Abstract:
The paradigm of Internet of Things (IoT) is transforming physical environments into smart and interactive platforms to offer a wide range of innovative services supported by the evolution towards 5G networks. A major class of emerging services relies on highly intensive computations to make real-time decisions with ultra-low latency. Edge computing has been established as an effective approach to reduce the latency overhead of cloud computing and effectively augment the computational capabilities of IoT devices. In this work, we leverage the mobility and agility of Unmanned Aerial Vehicles (UAVs) as mobile edge servers or cloudlets to offer computation offloading opportunities to IoT devices. In particular, we consider the joint problem of optimizing the number and positions of deployed UAV cloudlets in 3D space and task offloading decisions with cooperation among UAVs, in order to provision IoT services with strict latency requirements. We formulate the problem as a mixed integer program, and propose an efficient meta-heuristic solution based on the ions motion optimization algorithm.
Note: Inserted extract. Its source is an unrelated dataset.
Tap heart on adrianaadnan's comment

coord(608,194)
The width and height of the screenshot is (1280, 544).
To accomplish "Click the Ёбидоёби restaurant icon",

The performance of the meta-heuristic solution is evaluated and compared to the optimal solution as a function of various system parameters and for different application use cases. It is shown to achieve near-optimal performance with low complexity and, thus, can efficiently scale up to large IoT network scenarios.
Citation:
Islambouli, R., & Sharafeddine, S. (2019). Optimized 3D Deployment of UAV-Mounted Cloudlets to Support Latency-Sensitive Services in IoT Networks. IEEE Access, 7, 172860-172870.